When a frontier lab ships a better harness, a monolithic wrapper gets absorbed. Moneypenny carries a different posture: a classified patch ledger of deliberate vendored modifications, each tagged with its upstream status. When the harness improves, we delete our patch. When it structurally can't, we fork deliberately — and the ledger proves which is which.

Mechanism

Each patch is classified into one of five labels: structural-keep (the harness will never ship this), upstream-PR (submitted, waiting), upstream-shipped (delete on next upgrade), fork-pressure (we need it, they don't want it), and retired (superseded).

An apply script runs on every deploy. It probes each patch with sentinel strings — if the target already has the behavior (upstreamed), the patch is silently skipped. If hunks fail, a diagnostic names the exact file and suggests a regeneration path. No silent failures.

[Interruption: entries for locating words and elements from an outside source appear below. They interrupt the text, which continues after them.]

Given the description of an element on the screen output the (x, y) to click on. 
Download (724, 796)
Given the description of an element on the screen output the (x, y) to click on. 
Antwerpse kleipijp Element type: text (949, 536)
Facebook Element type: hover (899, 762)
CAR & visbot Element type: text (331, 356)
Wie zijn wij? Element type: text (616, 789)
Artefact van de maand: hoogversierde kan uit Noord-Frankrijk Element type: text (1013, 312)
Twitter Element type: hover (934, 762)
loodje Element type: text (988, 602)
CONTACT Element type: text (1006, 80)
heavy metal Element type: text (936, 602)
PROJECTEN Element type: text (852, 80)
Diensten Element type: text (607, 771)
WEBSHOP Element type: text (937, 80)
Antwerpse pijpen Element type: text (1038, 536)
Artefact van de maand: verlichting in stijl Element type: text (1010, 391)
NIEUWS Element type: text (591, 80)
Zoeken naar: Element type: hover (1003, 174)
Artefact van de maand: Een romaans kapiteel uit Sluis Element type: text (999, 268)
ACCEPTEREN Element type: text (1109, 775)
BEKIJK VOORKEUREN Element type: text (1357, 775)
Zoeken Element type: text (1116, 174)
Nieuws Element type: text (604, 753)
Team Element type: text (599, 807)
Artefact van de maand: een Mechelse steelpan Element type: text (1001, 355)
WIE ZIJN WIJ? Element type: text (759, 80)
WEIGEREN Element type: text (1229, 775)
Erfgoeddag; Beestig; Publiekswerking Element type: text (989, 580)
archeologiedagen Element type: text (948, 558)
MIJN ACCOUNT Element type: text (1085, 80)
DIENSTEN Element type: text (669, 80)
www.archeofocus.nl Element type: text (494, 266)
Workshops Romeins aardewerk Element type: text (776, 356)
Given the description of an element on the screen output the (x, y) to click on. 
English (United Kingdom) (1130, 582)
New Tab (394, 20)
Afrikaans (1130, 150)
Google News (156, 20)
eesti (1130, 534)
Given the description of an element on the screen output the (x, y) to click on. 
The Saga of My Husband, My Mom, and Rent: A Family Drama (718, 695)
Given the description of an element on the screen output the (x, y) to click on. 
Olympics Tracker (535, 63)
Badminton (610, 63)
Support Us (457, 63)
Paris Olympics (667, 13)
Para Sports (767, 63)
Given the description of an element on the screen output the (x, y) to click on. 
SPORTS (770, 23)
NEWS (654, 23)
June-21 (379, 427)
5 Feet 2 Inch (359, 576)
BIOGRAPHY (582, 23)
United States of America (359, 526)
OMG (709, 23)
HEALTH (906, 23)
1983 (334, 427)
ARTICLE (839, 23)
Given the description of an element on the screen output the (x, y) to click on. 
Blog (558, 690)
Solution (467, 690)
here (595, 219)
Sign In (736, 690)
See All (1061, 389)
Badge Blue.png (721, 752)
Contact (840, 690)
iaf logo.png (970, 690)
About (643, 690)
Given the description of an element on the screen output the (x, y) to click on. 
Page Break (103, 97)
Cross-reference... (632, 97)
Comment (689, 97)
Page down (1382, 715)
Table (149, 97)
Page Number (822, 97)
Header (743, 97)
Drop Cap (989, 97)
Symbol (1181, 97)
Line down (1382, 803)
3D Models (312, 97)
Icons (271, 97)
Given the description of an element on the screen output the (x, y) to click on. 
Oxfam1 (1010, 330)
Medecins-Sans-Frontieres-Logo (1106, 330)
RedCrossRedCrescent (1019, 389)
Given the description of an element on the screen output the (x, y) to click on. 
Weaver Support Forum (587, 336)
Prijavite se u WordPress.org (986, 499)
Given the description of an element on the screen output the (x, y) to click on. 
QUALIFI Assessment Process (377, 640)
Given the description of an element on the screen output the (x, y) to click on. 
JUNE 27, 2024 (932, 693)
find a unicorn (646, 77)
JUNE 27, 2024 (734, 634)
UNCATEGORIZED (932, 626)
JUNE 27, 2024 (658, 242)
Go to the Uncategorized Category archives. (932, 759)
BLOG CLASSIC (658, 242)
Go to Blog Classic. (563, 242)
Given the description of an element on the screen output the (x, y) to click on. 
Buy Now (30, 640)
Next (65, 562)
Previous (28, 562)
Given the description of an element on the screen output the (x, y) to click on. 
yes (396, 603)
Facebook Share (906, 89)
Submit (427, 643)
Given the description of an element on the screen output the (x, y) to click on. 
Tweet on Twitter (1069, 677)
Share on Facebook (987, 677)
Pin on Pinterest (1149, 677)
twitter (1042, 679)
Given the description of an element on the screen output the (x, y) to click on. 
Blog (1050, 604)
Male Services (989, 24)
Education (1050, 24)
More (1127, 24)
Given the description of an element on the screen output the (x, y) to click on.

Underneath, a resilience ladder degrades away from any single provider — if one model host is down, reasoning drops to the next named fallback tier instead of stopping.

channels triage engine board engine

where this sits — the swappable execution engine

Vendored Patch structural-keep upstream-PR upstream-shipped fork-pressure retired Apply Script sentinel check → forward/reverse → diagnostic

Every deploy probes every patch. Upstreamed patches are auto-skipped; failures produce exact regeneration instructions.

Go deeper

Two more angles, one demo

Honest about what's not here yet: iMessage and email are the two live channels — SMS and webhooks are drawn because skillsets register against the same adapter interface, not because either is wired in. Email intake (TP-424) reaches a ticket in-process today; the batched HTTP import endpoint is the piece still outstanding. Switchboard and Desk records on this page are illustrative, not a live feed of your system.